## RECORDS TO PROCESS
=== Begin Enclosure ===

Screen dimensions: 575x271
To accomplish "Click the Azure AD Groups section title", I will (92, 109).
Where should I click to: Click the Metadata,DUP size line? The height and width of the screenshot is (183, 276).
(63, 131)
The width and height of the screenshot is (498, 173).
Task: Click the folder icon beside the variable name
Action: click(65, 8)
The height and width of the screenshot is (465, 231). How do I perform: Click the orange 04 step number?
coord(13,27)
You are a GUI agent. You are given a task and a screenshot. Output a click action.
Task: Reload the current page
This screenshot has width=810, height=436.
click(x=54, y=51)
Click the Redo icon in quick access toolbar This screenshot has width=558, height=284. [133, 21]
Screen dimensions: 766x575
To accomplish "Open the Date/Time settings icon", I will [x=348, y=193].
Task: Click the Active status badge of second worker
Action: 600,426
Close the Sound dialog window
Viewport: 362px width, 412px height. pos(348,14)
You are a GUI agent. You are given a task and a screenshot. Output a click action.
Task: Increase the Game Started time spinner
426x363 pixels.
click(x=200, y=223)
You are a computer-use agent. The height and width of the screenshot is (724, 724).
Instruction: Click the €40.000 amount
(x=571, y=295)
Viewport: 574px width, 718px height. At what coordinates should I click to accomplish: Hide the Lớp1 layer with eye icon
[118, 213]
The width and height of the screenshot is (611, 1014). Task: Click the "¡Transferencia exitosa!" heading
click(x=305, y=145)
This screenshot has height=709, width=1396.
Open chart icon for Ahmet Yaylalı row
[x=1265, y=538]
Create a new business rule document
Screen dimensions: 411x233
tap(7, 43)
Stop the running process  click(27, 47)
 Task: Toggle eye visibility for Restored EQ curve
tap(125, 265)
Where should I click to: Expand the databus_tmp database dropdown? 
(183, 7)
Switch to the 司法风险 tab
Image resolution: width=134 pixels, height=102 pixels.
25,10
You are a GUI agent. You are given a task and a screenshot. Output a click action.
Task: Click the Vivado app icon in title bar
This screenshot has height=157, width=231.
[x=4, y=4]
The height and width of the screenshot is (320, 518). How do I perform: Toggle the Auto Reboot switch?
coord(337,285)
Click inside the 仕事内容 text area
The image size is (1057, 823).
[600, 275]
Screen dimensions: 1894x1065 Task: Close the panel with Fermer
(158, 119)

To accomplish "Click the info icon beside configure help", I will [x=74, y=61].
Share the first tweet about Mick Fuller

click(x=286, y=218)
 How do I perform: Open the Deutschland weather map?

=== End Enclosure ===

## WORK INSTRUCTIONS
Copy out the full set of records precisely, leaving nothing out.

## EXERCISE RESPONSE
Screen dimensions: 575x271
To accomplish "Click the Azure AD Groups section title", I will (92, 109).
Where should I click to: Click the Metadata,DUP size line? The height and width of the screenshot is (183, 276).
(63, 131)
The width and height of the screenshot is (498, 173).
Task: Click the folder icon beside the variable name
Action: click(65, 8)
The height and width of the screenshot is (465, 231). How do I perform: Click the orange 04 step number?
coord(13,27)
You are a GUI agent. You are given a task and a screenshot. Output a click action.
Task: Reload the current page
This screenshot has width=810, height=436.
click(x=54, y=51)
Click the Redo icon in quick access toolbar This screenshot has width=558, height=284. [133, 21]
Screen dimensions: 766x575
To accomplish "Open the Date/Time settings icon", I will [x=348, y=193].
Task: Click the Active status badge of second worker
Action: 600,426
Close the Sound dialog window
Viewport: 362px width, 412px height. pos(348,14)
You are a GUI agent. You are given a task and a screenshot. Output a click action.
Task: Increase the Game Started time spinner
426x363 pixels.
click(x=200, y=223)
You are a computer-use agent. The height and width of the screenshot is (724, 724).
Instruction: Click the €40.000 amount
(x=571, y=295)
Viewport: 574px width, 718px height. At what coordinates should I click to accomplish: Hide the Lớp1 layer with eye icon
[118, 213]
The width and height of the screenshot is (611, 1014). Task: Click the "¡Transferencia exitosa!" heading
click(x=305, y=145)
This screenshot has height=709, width=1396.
Open chart icon for Ahmet Yaylalı row
[x=1265, y=538]
Create a new business rule document
Screen dimensions: 411x233
tap(7, 43)
Stop the running process  click(27, 47)
 Task: Toggle eye visibility for Restored EQ curve
tap(125, 265)
Where should I click to: Expand the databus_tmp database dropdown? 
(183, 7)
Switch to the 司法风险 tab
Image resolution: width=134 pixels, height=102 pixels.
25,10
You are a GUI agent. You are given a task and a screenshot. Output a click action.
Task: Click the Vivado app icon in title bar
This screenshot has height=157, width=231.
[x=4, y=4]
The height and width of the screenshot is (320, 518). How do I perform: Toggle the Auto Reboot switch?
coord(337,285)
Click inside the 仕事内容 text area
The image size is (1057, 823).
[600, 275]
Screen dimensions: 1894x1065 Task: Close the panel with Fermer
(158, 119)

To accomplish "Click the info icon beside configure help", I will [x=74, y=61].
Share the first tweet about Mick Fuller

click(x=286, y=218)
 How do I perform: Open the Deutschland weather map?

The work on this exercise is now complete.